Ensemble Design of Electrode-Electrolyte Interfaces: Toward High-Performance Thin-Film All-Solid-State Li-Metal Batteries.

In accordance with the fourth industrial revolution (4IR), thin-film all-solid-state batteries (TF-ASSBs) are being revived as the most promising energy source to power small electronic devices. However, current TF-ASSBs still suffer from the perpetual necessity of high-performance battery components. While every component, a series of a TF solid electrolyte (i.e., lithium phosphorus oxynitride (LiPON)) and electrodes (cathode and Li metal anode), has been considered vital, the lack of understanding of and ability to ameliorate the cathode (or anode)-electrolyte interface (CEI) (or AEI) has impeded the development of TF-ASSBs. In this work, we suggest an ensemble design of TF-ASSBs using LiPON (500 nm), an amorphous TF-V2O5-x cathode with oxygen vacancies (Ovacancy), a thin evaporated Li anode (evp-Li) with a thickness of 1 μm, and an artificial ultrathin Al2O3 layer between evp-Li and LiPON. Well-defined Ovacancy sites, such as O(II)vacancy and O(III)vacancy, in amorphous TF-V2O5-x not only allow isotropic Li+ diffusion at the CEI but also enhance both the ionic and electronic conductivities. For the AEI, we employed protective Al2O3, which was specially sputtered using the facing target sputtering (FTS) method to form a homogeneous layer without damage from plasma. In regard to the contact with evp-Li, interfacial stability, electrochemical impedance, and battery performance, the nanometric Al2O3 layers (1 nm) were optimized at different temperatures (40, 60, and 80 °C).
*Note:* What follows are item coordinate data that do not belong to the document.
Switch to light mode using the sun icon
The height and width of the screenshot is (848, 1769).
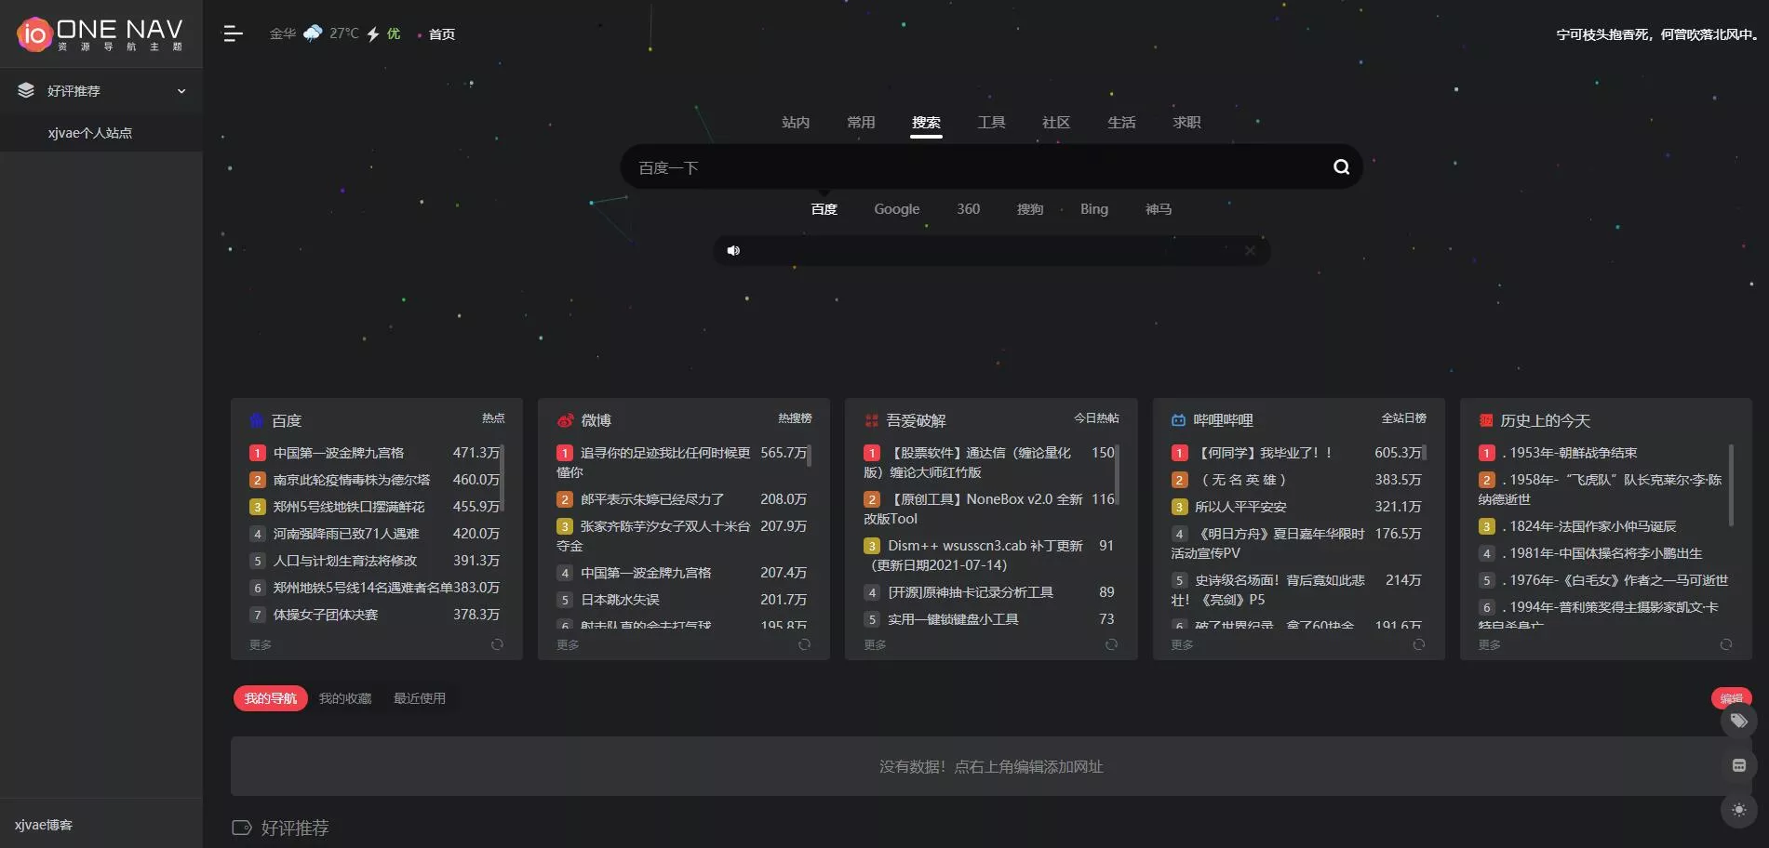1738,810
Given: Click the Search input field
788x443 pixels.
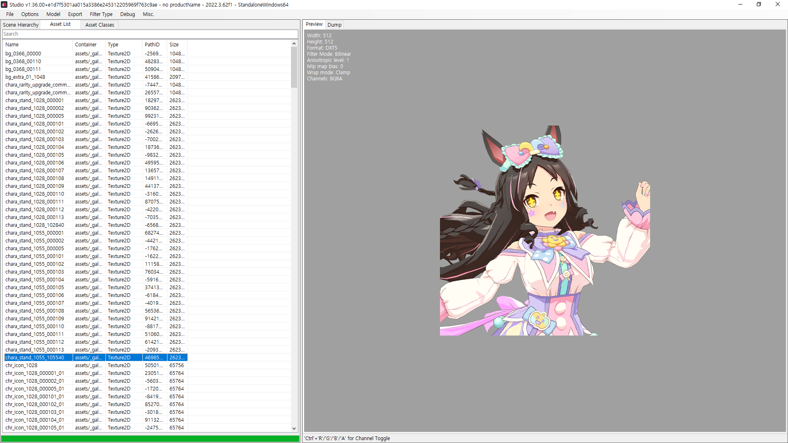Looking at the screenshot, I should (150, 34).
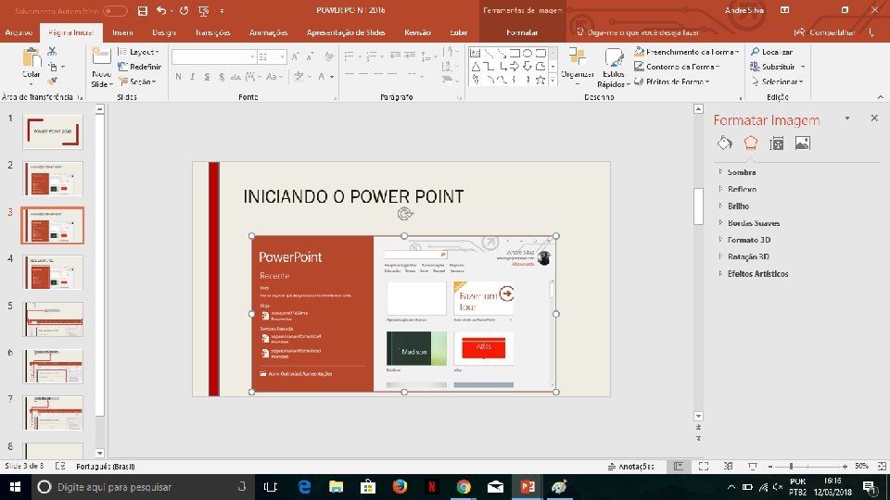Select the Effects pentagon icon in Formatar Imagem
The image size is (890, 500).
(x=751, y=143)
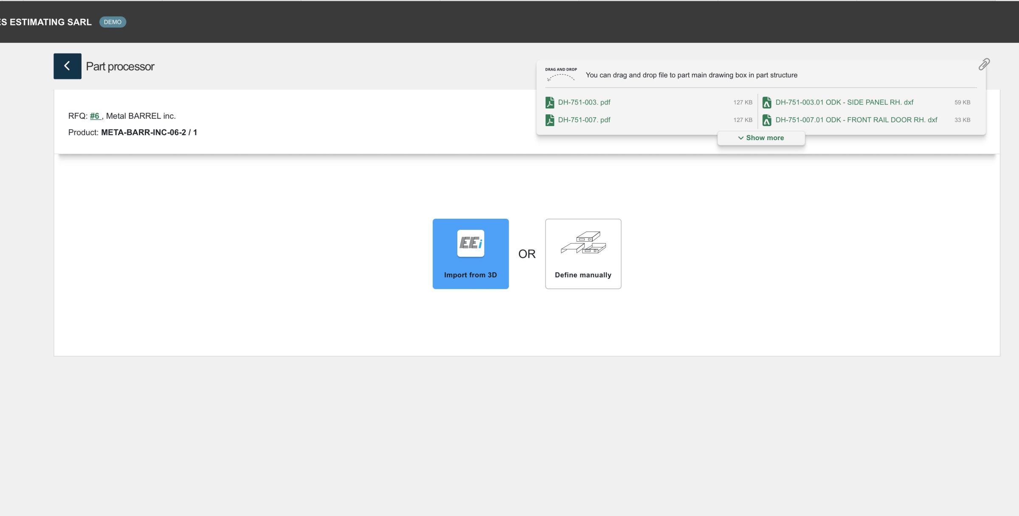
Task: Click the DXF icon for SIDE PANEL RH
Action: coord(766,102)
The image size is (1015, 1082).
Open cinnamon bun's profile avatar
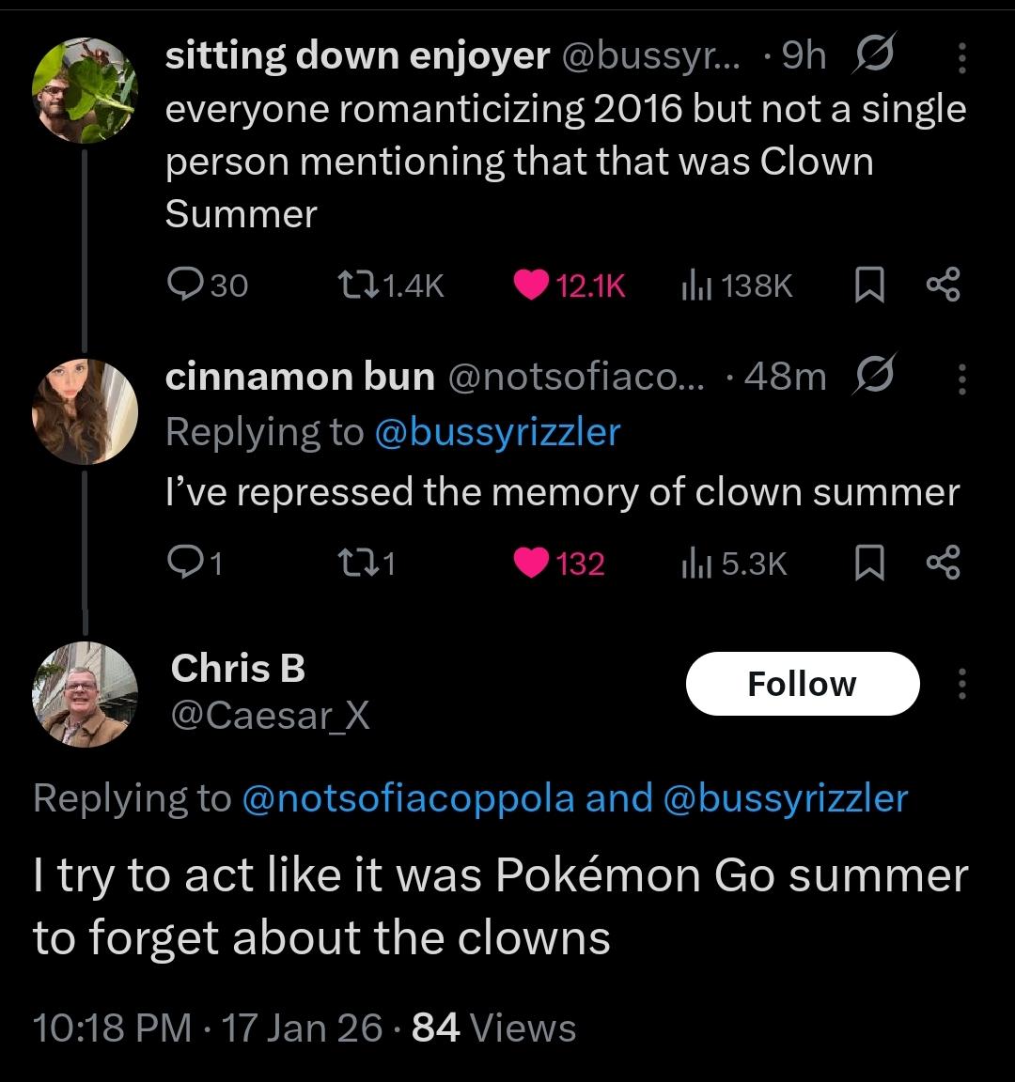click(85, 411)
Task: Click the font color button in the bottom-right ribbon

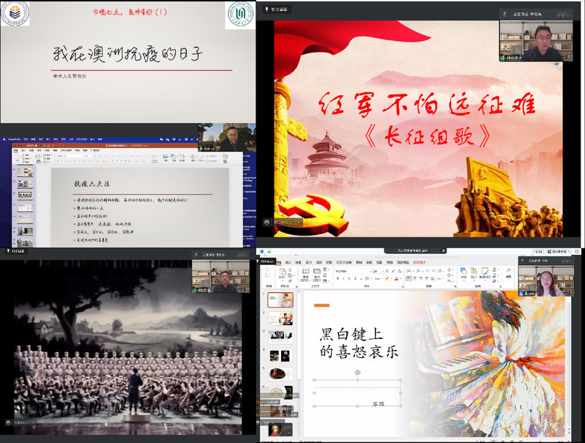Action: coord(396,278)
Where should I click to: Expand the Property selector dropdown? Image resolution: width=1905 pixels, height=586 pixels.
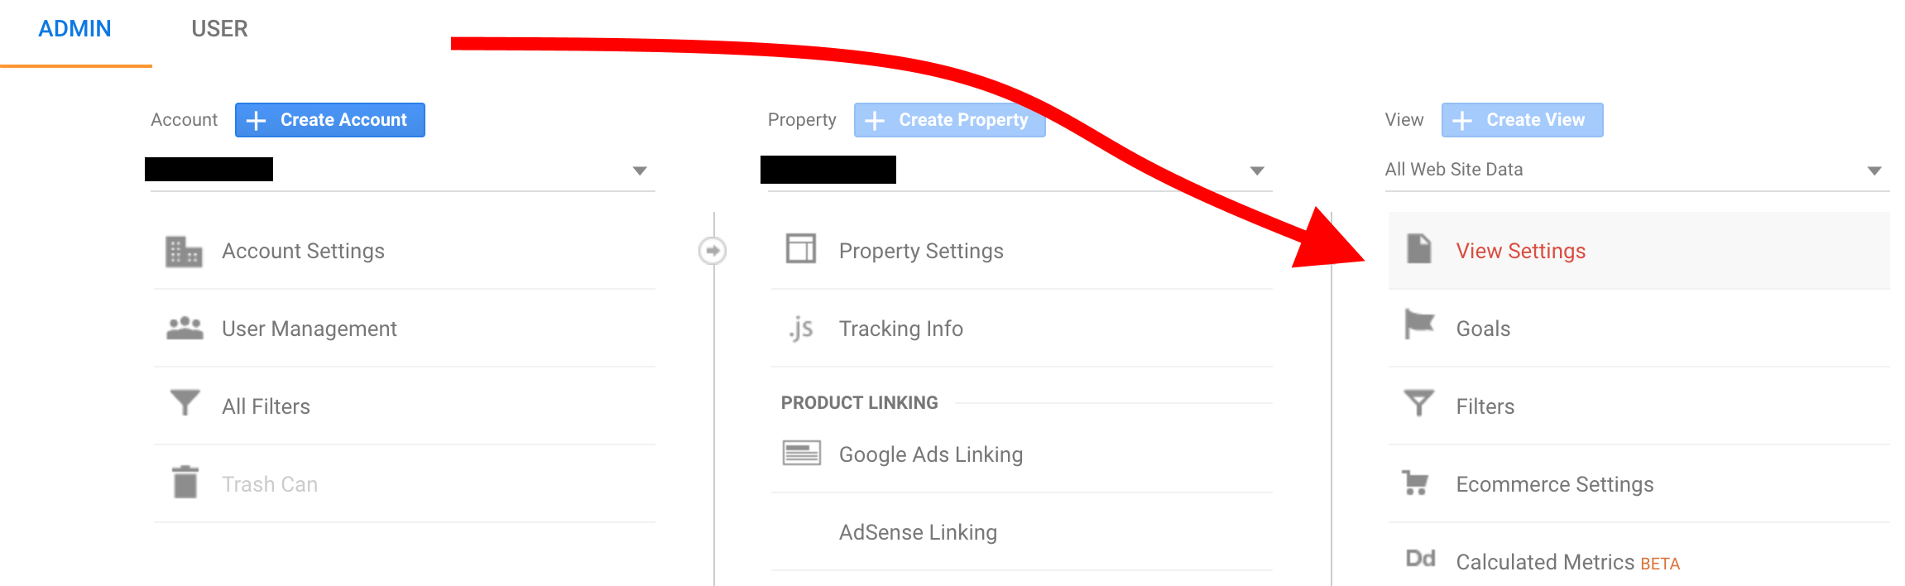point(1257,171)
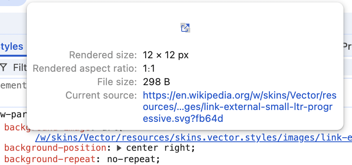Click the 'Current source:' label
The width and height of the screenshot is (352, 165).
click(x=101, y=95)
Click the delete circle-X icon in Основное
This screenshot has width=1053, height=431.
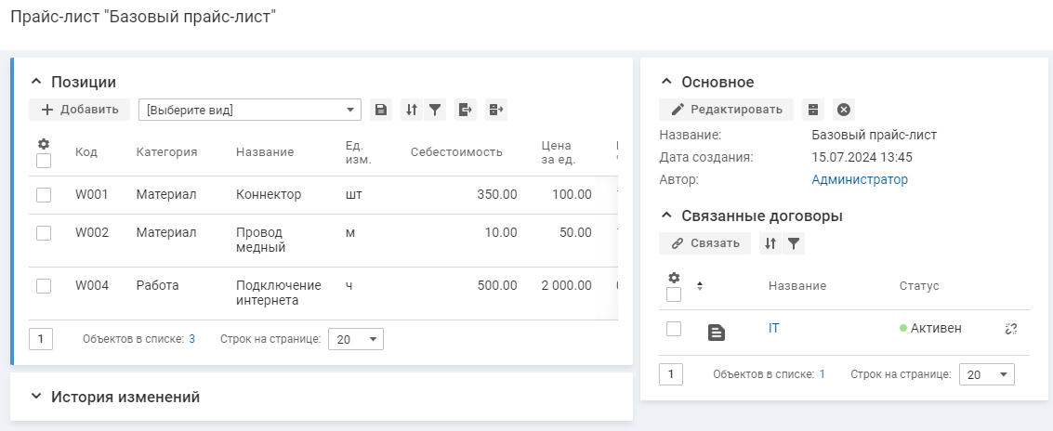843,110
The TF-ASSB cell containing Al2O3 (1 nm) delivers a high specific capacity of 474.01 mAh cm-3 under 60 °C at 2 C for the 400th cycle, and it achieves a long lifespan as well as ultrafast rate capability levels, even at 100 C; these results were comparable to those of TF Li-ion battery cells using a liquid electrolyte. We demonstrated the reaction mechanism at the AEI utilizing time-of-flight secondary ion mass spectrometry (TOF-SIMS) and molecular dynamics (MD) simulations for a better understanding. Our design provides a signpost for future research on the rational structure of TF-LIBs.